**Work to be completed:**
For the records below, copy exactly the span that begins at the line containing "mostrar (133, 644)" and stops after the line containing "Screenshot is 712x2576.", minus any pictures.

[Records contained in a dataset]
····················

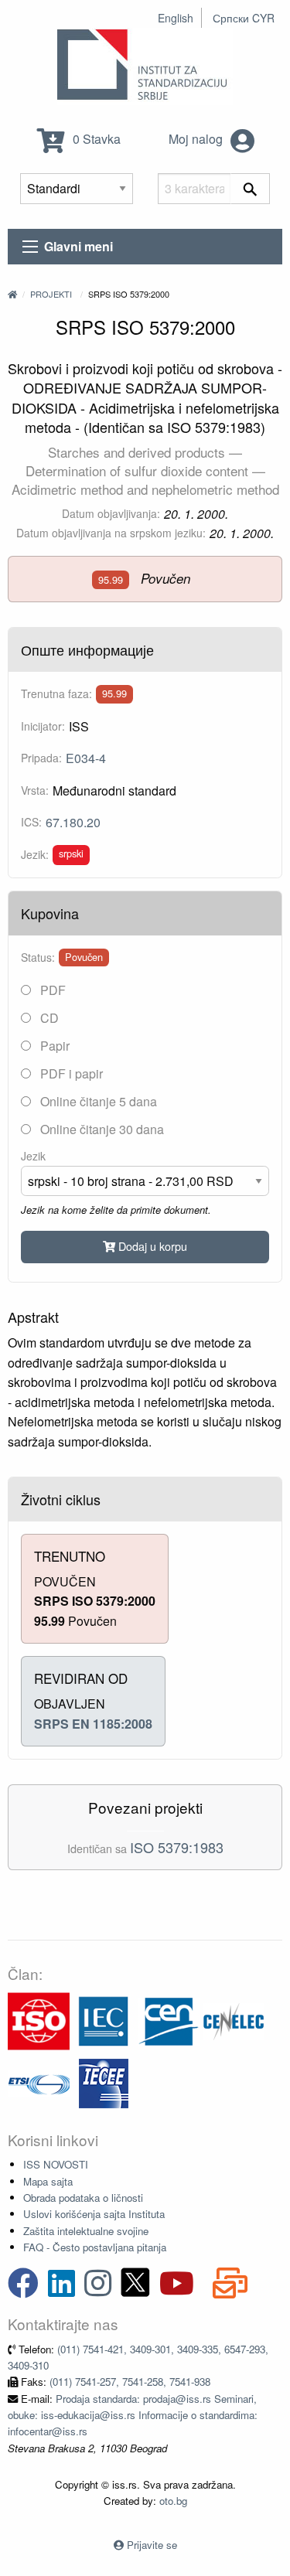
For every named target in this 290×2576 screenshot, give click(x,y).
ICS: (31, 822)
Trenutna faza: (56, 693)
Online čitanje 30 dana (100, 1129)
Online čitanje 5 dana (97, 1101)
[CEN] (169, 2019)
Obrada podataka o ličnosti (83, 2197)
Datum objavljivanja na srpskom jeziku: (111, 532)
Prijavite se (152, 2544)
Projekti (51, 294)
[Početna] (12, 294)
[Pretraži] (250, 188)
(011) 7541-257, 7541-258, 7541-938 (129, 2381)
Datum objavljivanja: (111, 513)
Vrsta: (35, 790)
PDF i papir (70, 1073)
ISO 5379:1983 (176, 1847)
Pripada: (41, 757)
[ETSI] (39, 2081)
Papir (53, 1046)
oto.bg (173, 2500)
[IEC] (104, 2019)
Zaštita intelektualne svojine (85, 2230)
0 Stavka (95, 139)
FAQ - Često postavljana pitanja (94, 2247)
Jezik (33, 1156)
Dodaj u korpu (151, 1246)
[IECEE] (104, 2081)
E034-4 (86, 758)
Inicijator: (43, 726)
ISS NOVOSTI (55, 2164)
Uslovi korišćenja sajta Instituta (94, 2213)
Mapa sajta (48, 2181)
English (175, 18)
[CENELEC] (233, 2019)
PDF (51, 990)
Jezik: (35, 854)
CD (48, 1018)
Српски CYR (244, 18)
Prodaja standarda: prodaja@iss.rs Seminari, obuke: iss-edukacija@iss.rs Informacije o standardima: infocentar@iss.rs (133, 2415)
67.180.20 (73, 822)
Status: (38, 957)
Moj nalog (197, 139)
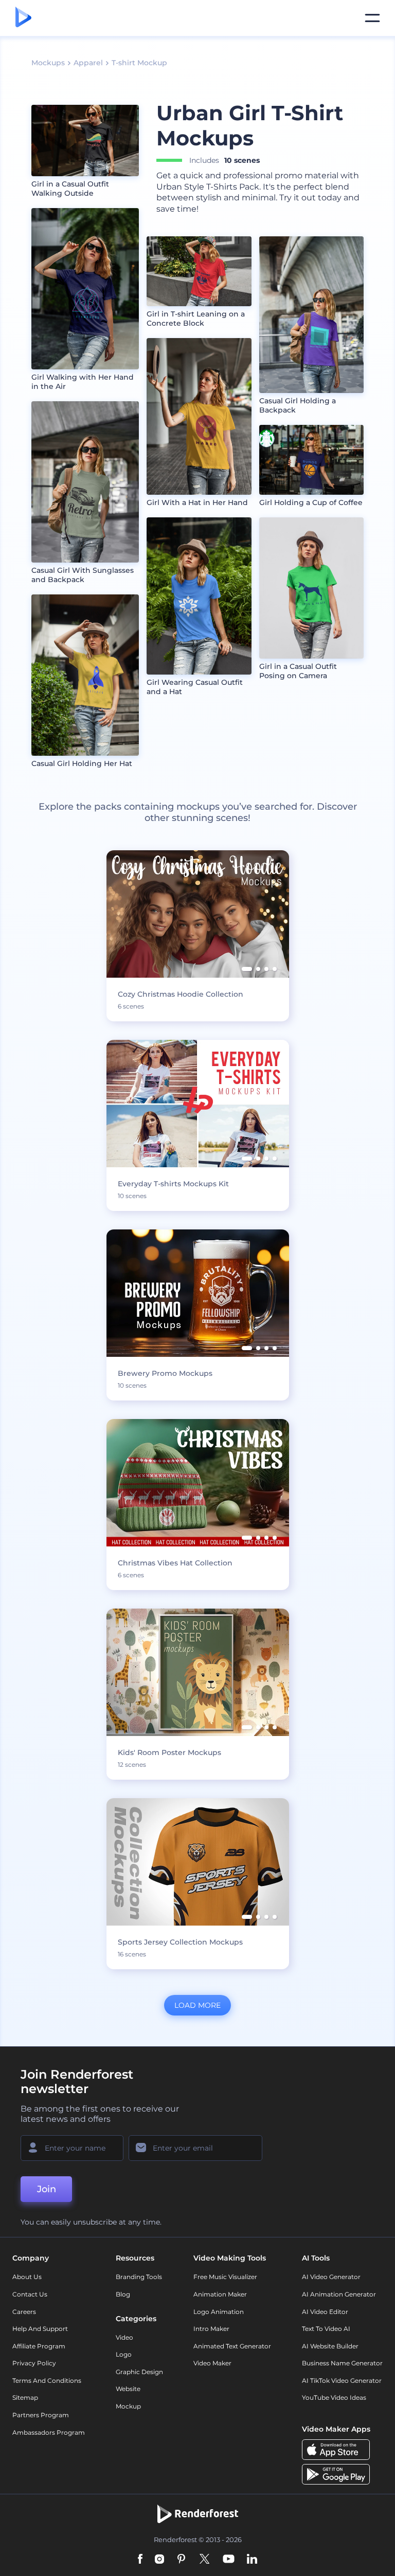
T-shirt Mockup (139, 62)
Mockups (48, 62)
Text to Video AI (326, 2328)
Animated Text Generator (232, 2346)
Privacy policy (34, 2363)
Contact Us (29, 2294)
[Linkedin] (252, 2560)
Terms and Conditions (46, 2380)
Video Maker (212, 2363)
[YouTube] (229, 2560)
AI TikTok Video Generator (342, 2380)
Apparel (88, 62)
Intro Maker (211, 2328)
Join (46, 2189)
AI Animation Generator (339, 2294)
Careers (24, 2312)
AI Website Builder (330, 2346)
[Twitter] (204, 2560)
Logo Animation (218, 2312)
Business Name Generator (342, 2363)
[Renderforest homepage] (23, 18)
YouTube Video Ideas (334, 2397)
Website (128, 2389)
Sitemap (25, 2397)
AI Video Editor (325, 2312)
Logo (124, 2354)
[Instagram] (159, 2560)
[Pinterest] (181, 2560)
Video (124, 2337)
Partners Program (40, 2415)
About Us (27, 2277)
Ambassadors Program (48, 2432)
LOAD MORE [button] (197, 2005)
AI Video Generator (331, 2277)
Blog (123, 2294)
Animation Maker (220, 2294)
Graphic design (139, 2372)
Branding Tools (139, 2277)
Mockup (128, 2406)
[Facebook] (140, 2560)
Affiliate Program (38, 2346)
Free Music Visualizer (225, 2277)
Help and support (40, 2328)
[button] (247, 969)
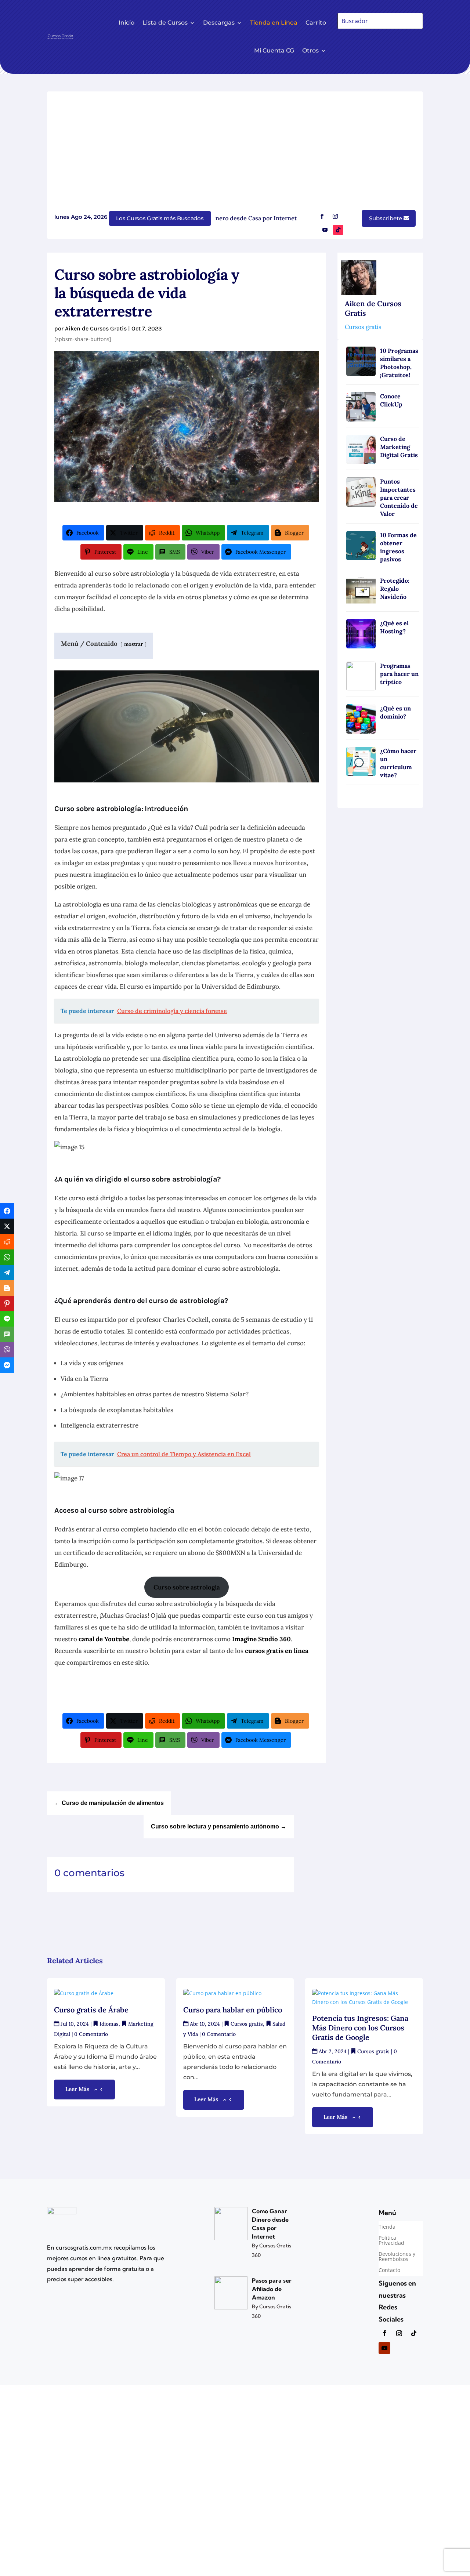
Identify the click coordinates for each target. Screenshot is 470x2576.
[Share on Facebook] (7, 1211)
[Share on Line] (7, 1319)
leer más (77, 2088)
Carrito (316, 22)
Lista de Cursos (165, 22)
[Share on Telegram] (7, 1272)
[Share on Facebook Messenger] (7, 1365)
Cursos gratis (363, 326)
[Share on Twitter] (7, 1226)
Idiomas (109, 2023)
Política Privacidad (391, 2240)
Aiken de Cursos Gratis (96, 328)
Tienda (387, 2227)
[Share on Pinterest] (7, 1303)
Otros (310, 50)
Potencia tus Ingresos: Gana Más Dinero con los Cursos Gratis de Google (360, 2028)
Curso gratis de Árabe (91, 2009)
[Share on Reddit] (7, 1241)
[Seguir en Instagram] (335, 216)
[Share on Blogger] (7, 1288)
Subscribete (385, 218)
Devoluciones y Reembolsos (397, 2256)
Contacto (389, 2270)
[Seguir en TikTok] (338, 230)
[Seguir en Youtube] (325, 230)
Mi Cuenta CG (274, 50)
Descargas (219, 22)
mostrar (133, 644)
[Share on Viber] (7, 1349)
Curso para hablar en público (233, 2009)
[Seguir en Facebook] (322, 216)
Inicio (126, 22)
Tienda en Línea (273, 22)
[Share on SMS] (7, 1334)
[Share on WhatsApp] (7, 1257)
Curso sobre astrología (186, 1587)
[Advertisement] (235, 153)
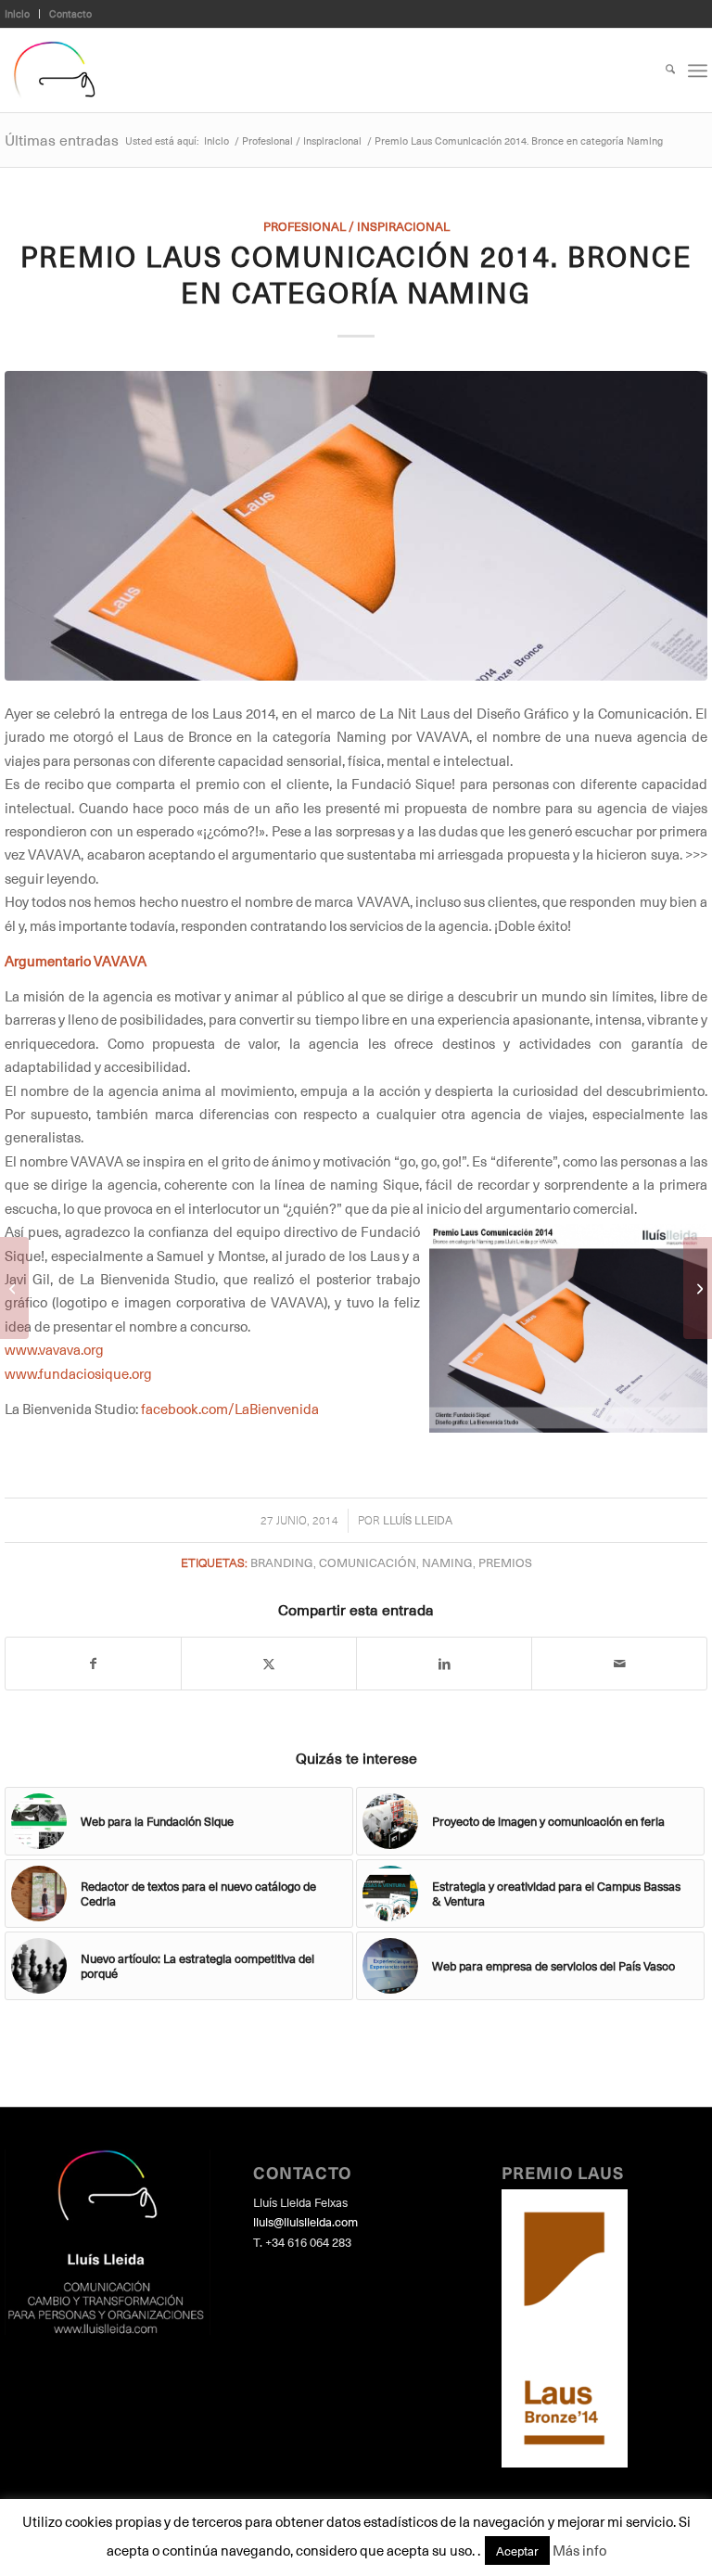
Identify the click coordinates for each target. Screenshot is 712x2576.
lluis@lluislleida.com (305, 2221)
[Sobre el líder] (697, 1288)
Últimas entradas (62, 139)
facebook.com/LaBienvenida (230, 1408)
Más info (579, 2550)
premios (505, 1562)
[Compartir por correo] (619, 1664)
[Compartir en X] (269, 1664)
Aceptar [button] (517, 2550)
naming (447, 1562)
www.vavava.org (54, 1349)
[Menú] (697, 70)
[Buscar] (661, 70)
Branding (281, 1562)
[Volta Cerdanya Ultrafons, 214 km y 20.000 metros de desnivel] (14, 1288)
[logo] (54, 70)
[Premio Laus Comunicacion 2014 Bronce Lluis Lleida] (356, 526)
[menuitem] (22, 14)
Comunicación (367, 1562)
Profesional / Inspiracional (356, 226)
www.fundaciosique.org (78, 1373)
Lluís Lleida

····················

**Answer section:**
mostrar (133, 644)
[Share on Viber] (7, 1349)
Curso para hablar en público (233, 2009)
[Seguir en Facebook] (322, 216)
Inicio (126, 22)
Tienda en Línea (273, 22)
[Share on SMS] (7, 1334)
[Share on WhatsApp] (7, 1257)
Curso sobre astrología (186, 1587)
[Advertisement] (235, 153)
Identify the click coordinates for each target. Screenshot is 712x2576.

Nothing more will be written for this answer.